While the book offers one of the few in-depth discussions of Qutb’s life and his intellectual progression, a number of lingering questions of the book’s subject remain unexplored. For example, the connections between Qutb’s thought and previous prominent Islamists such as Muhammad Ibn Abd Al-Wahhab, Ibn Taymiyyah, remain under-explored in the book aside from a brief mention in the introduction (6). This is telling, particularly as the thinkers as a cluster all derive from the Hanbali school of Islamic jurisprudence. What were Qutb’s thoughts on violence against civilians? In tracing the trajectory of his life and thought, one lingering question permeates throughout the book; namely, what of Qutb’s ideas are his, and what did he derive from previous Islamist thinkers?

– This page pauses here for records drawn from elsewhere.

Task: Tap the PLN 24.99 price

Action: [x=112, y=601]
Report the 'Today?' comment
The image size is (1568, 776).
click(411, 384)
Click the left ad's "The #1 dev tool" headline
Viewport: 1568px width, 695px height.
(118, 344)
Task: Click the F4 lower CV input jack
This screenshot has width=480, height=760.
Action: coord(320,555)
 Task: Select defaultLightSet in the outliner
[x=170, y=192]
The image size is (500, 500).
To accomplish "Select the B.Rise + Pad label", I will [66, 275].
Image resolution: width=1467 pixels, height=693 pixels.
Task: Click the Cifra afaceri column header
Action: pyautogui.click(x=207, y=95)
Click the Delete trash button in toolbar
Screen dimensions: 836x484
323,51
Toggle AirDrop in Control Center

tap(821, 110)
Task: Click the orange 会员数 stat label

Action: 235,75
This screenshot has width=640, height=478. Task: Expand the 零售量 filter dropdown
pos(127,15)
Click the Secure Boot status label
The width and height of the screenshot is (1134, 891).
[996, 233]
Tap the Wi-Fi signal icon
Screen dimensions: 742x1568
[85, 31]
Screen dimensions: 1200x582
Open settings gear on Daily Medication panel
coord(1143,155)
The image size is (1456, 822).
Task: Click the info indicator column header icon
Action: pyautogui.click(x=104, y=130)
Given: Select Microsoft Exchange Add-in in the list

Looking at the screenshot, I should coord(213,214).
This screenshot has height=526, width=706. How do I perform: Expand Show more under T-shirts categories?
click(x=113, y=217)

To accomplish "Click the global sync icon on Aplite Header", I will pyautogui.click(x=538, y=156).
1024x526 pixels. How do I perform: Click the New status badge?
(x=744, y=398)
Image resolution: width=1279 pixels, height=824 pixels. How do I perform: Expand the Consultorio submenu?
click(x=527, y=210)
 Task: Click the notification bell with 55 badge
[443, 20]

In the context of a post-Islamic State Iraq and Syria, one cannot help but wonder if the book is not sufficiently critical of Qutb. In his introduction, Calvert stresses that it would be “unwise to assume a direct link between Sayyid Qutb and Usama bin Laden” (8). Calvert’s brief attempt to redeem Qutb as a thinker comes across all the more awkward as he describes Qutb’s ideas as “a hard ‘us’ vs. ‘them’ vision that encouraged the worst kind of stereotyping” (10). The anti-Semitism, misogyny, hatred of the West, and atrocities committed against Muslims deemed insufficiently devout committed by groups such as the Islamic State at least raise the normative question as to whether there is indeed a direct link between Qutb and contemporary jihadists.

On the whole, Calvert’s book provides an in-depth analysis of Sayyid Qutb’s life and work. Political theorists, historians, and political scientists will find many potential avenues for further research into the intellectual foundations for contemporary Islamism.